Para Hochgraf, Zilberman e Brasiliano (1999) as mulheres usuárias de drogas só foram receber atenção das pesquisas na segunda metade do século XIX. Segundo as autoras, esse fato se deve muito pelo estigma social vivenciado pelas mulheres, principalmente no campo da medicina, que faz com que muitas mulheres busquem por serviços de saúde verbalizando outros problemas. As mulheres são mais criticadas pelo uso de drogas e acusadas de serem promíscuas e apresentarem comportamentos desviantes e agressivos, o que faz com que a mulher dependente química seja subdiagnosticada e não tratada.

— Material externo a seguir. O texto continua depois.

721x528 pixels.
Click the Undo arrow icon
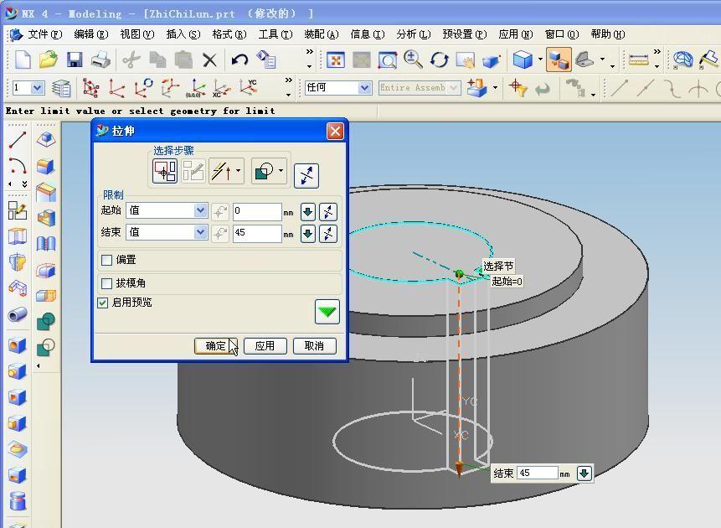click(x=239, y=60)
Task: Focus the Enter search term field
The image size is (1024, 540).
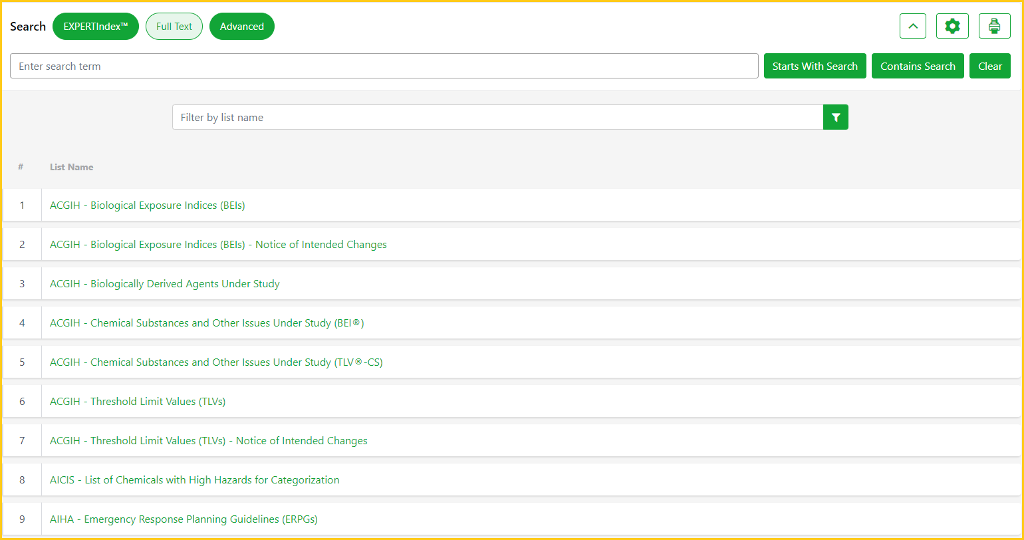Action: coord(384,66)
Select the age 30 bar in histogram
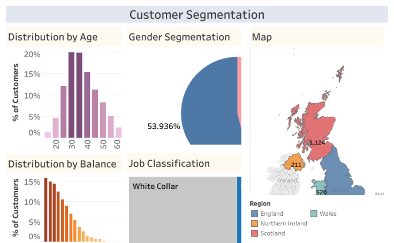 pyautogui.click(x=71, y=95)
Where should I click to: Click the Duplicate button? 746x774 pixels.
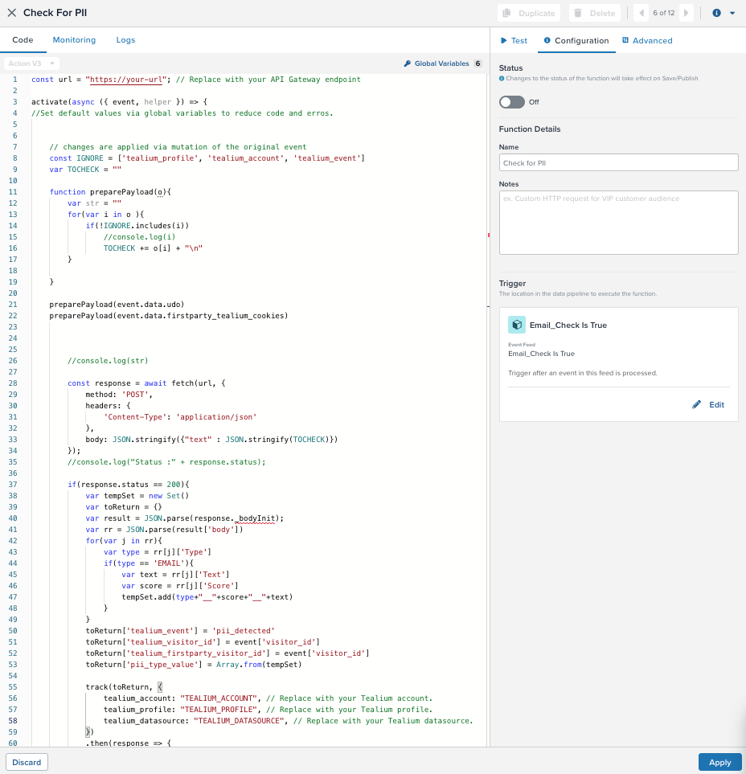[528, 13]
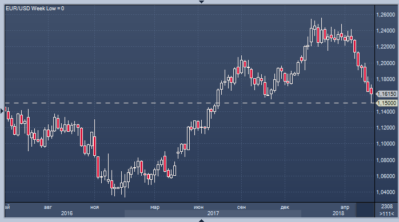Image resolution: width=399 pixels, height=222 pixels.
Task: Select the 1,15000 level price tag
Action: tap(386, 103)
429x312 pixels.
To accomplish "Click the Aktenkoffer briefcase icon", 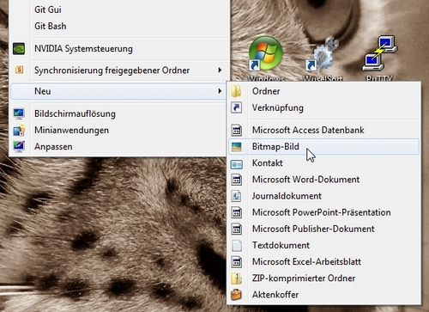I will (x=236, y=295).
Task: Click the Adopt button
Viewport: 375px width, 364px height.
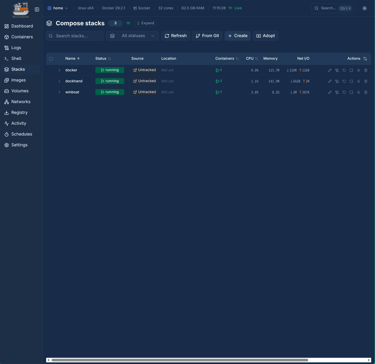Action: click(x=266, y=36)
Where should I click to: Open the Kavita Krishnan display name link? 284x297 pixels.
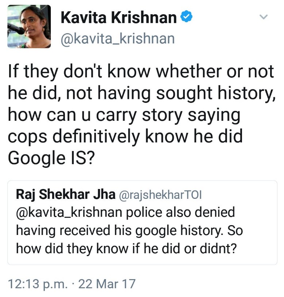tap(119, 18)
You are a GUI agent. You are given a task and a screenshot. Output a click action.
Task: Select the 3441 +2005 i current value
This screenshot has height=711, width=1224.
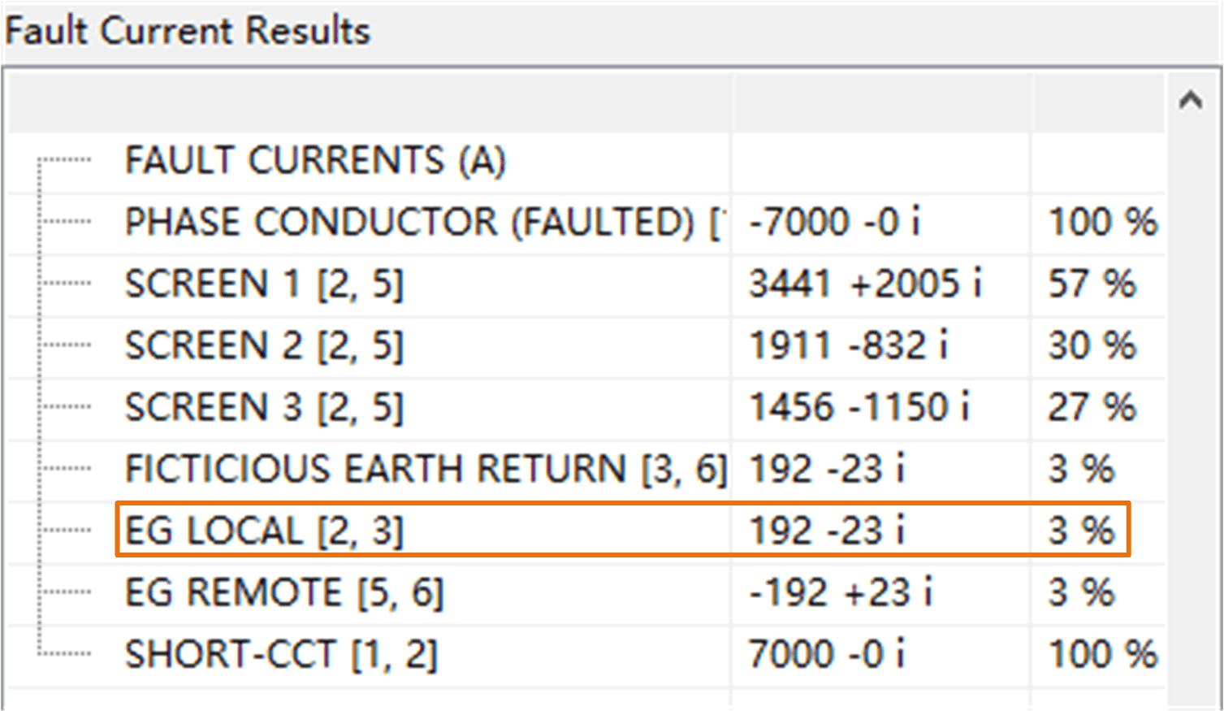click(863, 284)
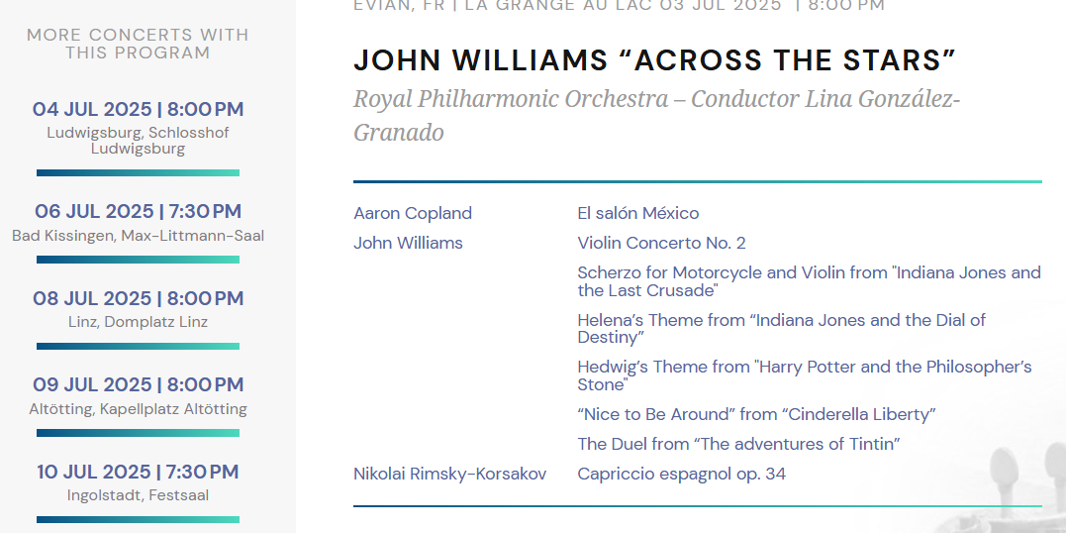Click composer name Aaron Copland
Viewport: 1066px width, 533px height.
pyautogui.click(x=413, y=213)
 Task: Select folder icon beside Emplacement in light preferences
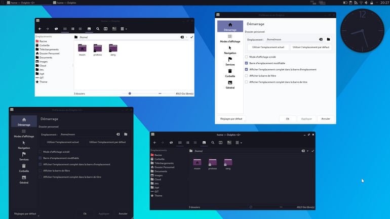tap(328, 39)
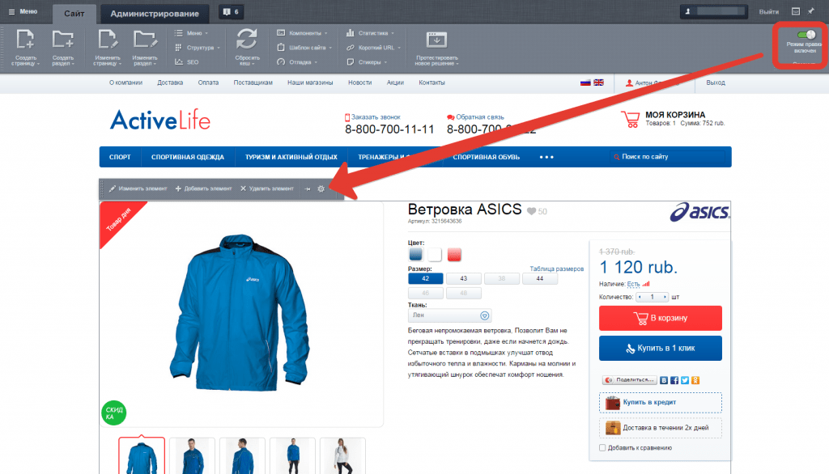Open the 'Таблица размеров' link
This screenshot has width=829, height=474.
pyautogui.click(x=556, y=269)
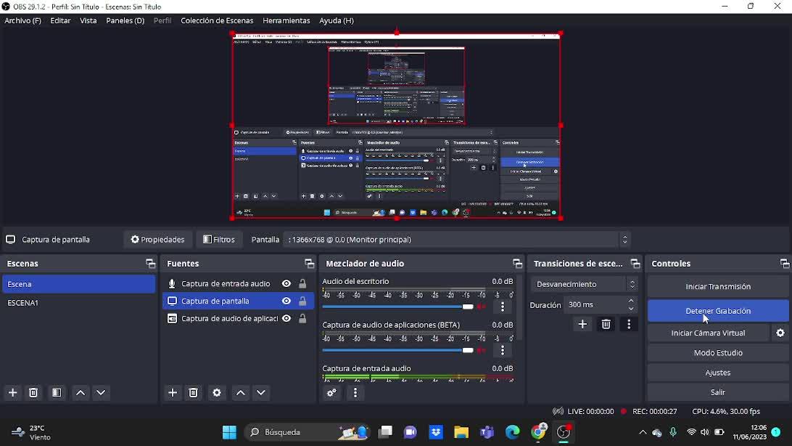
Task: Expand the Pantalla monitor selection dropdown
Action: coord(624,240)
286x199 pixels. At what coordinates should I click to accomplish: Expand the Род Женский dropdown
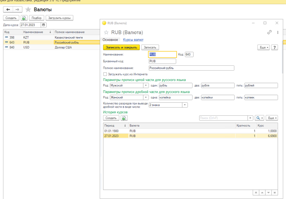pyautogui.click(x=146, y=98)
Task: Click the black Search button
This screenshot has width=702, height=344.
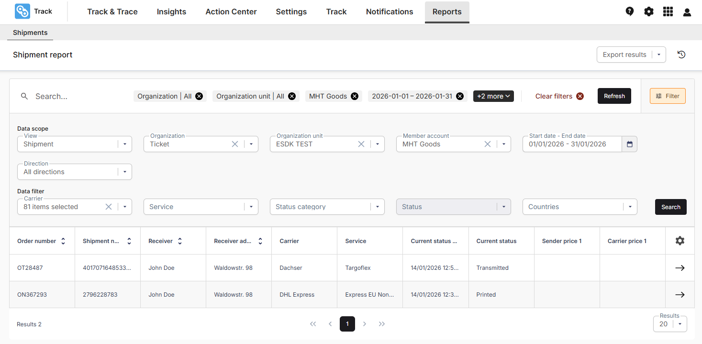Action: coord(670,207)
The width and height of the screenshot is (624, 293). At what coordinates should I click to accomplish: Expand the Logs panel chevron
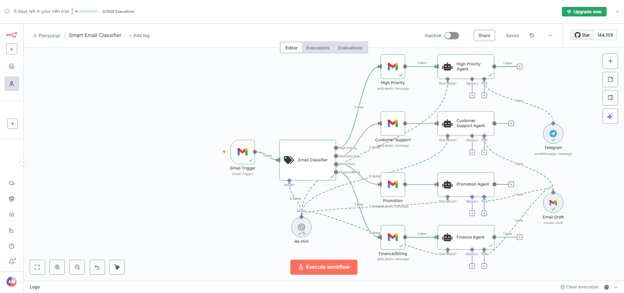(x=616, y=287)
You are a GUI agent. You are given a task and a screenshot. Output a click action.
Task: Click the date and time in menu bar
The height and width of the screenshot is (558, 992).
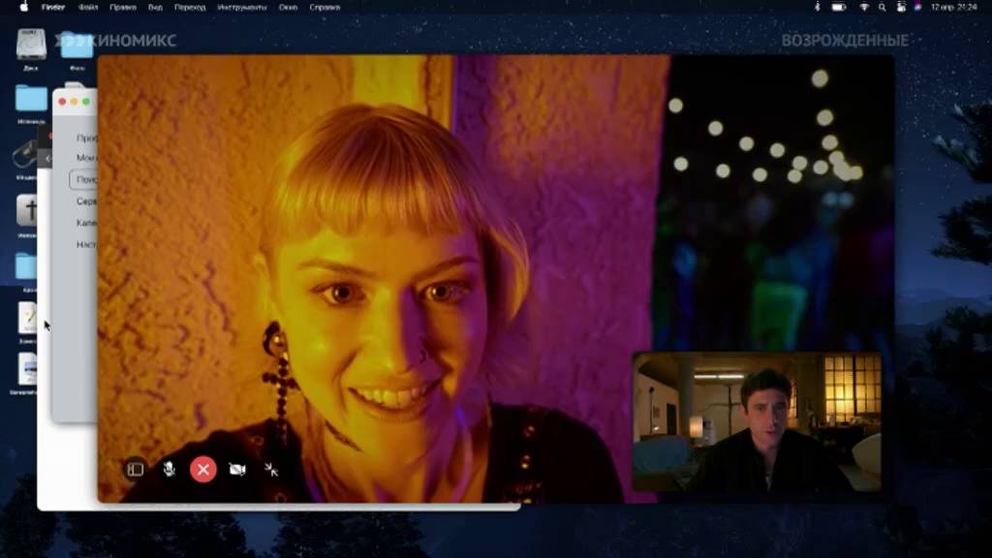(x=953, y=7)
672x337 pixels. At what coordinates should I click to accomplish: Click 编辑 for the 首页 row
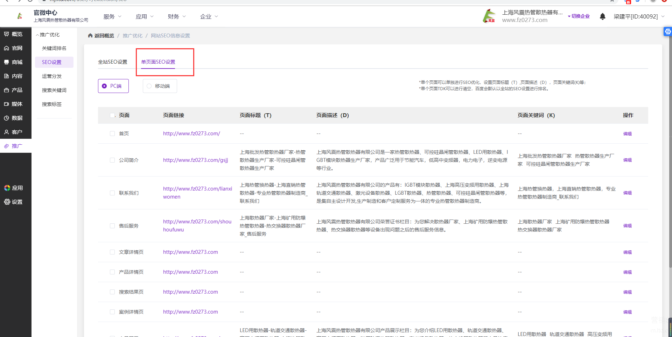pos(627,134)
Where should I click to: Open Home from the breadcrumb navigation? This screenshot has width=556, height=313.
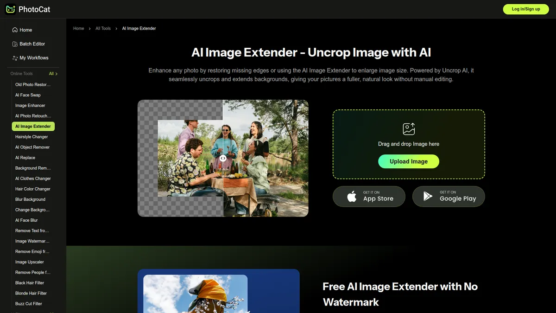[x=78, y=28]
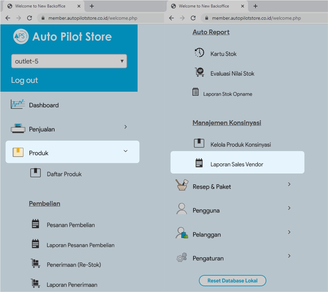Open the outlet-5 dropdown selector

pos(69,61)
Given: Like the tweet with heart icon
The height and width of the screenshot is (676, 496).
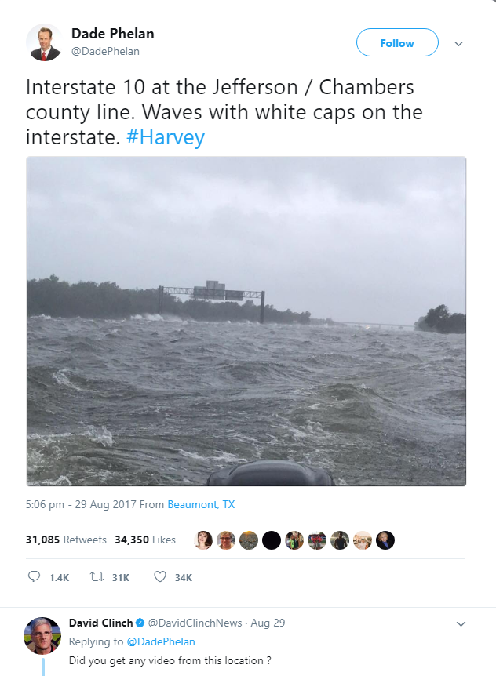Looking at the screenshot, I should (x=160, y=576).
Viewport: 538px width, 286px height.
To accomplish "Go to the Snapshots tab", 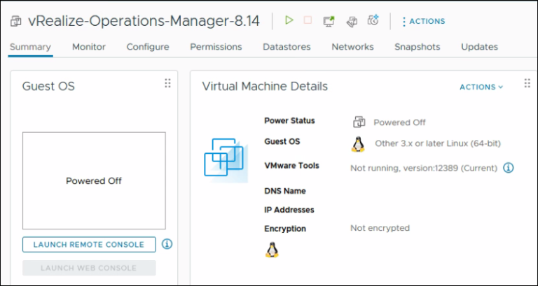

Entretanto é popularmente conhecido que essas mulheres existem! E encontram várias barreiras no diversos sistemas de atendimento tanto na saúde como na assistência social. Barreiras essas transcritas muitas vezes no olhar preconceituoso, barreiras de acesso pela dificuldade de locomoção, muitas vezes pelo medo do que pode ter causado a seu feto. Esses como muitos outros problemas são colocados como pedras no caminho destas mulheres que mais do que nunca precisam ter seus direitos garantidos assim como seus futuros filhos.

A discussão em torno da construção do papel materno e o uso de crack e outras drogas pelo público feminino constitui-se como um fenômeno psicossocial complexo, onde suas especificidades relacionadas ao debate sobre identidade, família, gênero e constituição dos papéis sociais, são permeadas por questões relacionadas a vulnerabilidade social assim como a invisibilidade social sofrida por essa mulher triplamente excluída, sendo, portanto, importante objeto de estudo, o qual será contemplado à luz da teoria Sistêmica e da Psicossociologia.